Norredam, M., & Album, D. (2007). Review Article: Prestige and its significance for medical specialties and diseases. Scandinavian Journal of Public Health, 35(6), 655–661. https://doi.org/10.1080/14034940701362137
Phillips, J. P., Wilbanks, D. M., Rodriguez-Salinas, D. F., & Doberneck, D. M. (2019). Specialty income and career decision making: a qualitative study of medical student perceptions. Med Educ, 53(6), 593-604. doi:10.1111/medu.13820
Olsson, C., Kalén, S., & Ponzer, S. (2019). Sociological analysis of the medical field: using Bourdieu to understand the processes preceding medical doctors’ specialty choice and the influence of perceived status and other forms of symbolic capital on their choices. Advances in Health Sciences Education, 24(3), 443-457.
Matteson, M. T., & Smith, S. V. (1977). Medical specialty choice: A note on status rankings. Social Science & Medicine (1967), 11(6-7), 421-423.
Rosoff, S. M., & Leone, M. C. (1991). The public prestige of medical specialties: Overviews and undercurrents. Social science & medicine, 32(3), 321-326.
Album, D., & Westin, S. (2008). Do diseases have a prestige hierarchy? A survey among physicians and medical students. Social science & medicine, 66(1), 182-188.
To summarise: “Our interpretation of the data is that diseases and specialities associated with technologically sophisticated, immediate and invasive procedures in vital organs located in the upper parts of the body are given high prestige scores, especially where the typical patient is young or middle-aged. At the other end, low prestige scores are given to diseases and specialities associated with chronic conditions located in the lower parts of the body or having no specific bodily location, with less visible treatment procedures, and with elderly patients.” Album & Westin (2008)
Album, D., Johannessen, L. E. F., & Rasmussen, E. B. (2017).

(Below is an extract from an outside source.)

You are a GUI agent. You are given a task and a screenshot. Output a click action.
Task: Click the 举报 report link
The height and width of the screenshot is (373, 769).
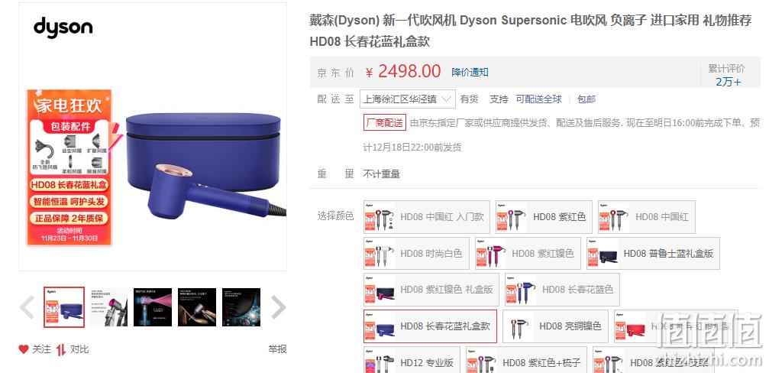pos(277,349)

Stability and change in disease prestige: A comparative analysis of three surveys spanning a quarter of a century. Soc Sci Med, 180, 45-51. doi:10.1016/j.socscimed.2017.03.020
“The top three diseases in all three surveys were leukaemia, brain tumour and myocardial infarction. The four lowest ranked were fibromyalgia, depressive neurosis, anxiety neurosis and hepatocirrhosis. The most notable change concerns apoplexy (brain stroke), which moved from a rank of 33 to 29 and then to 23 over the three rounds. We argue that the stable pattern, as well as this change, substantiate the interpretation of previous research, i.e. that the prestige of a disease is affected by the localization of the affected organ or body part, the effect and style of its typical treatment, and the social attributes of the typical patient.”
Rosoff & Leone (1991) “The results affirm that a stable prestige hierarchy exists among medical specialties, with certain ones, such as surgery and cardiology, consistently ranked at the top, and others, such as dermatology and psychiatry, consistently resting at the bottom.”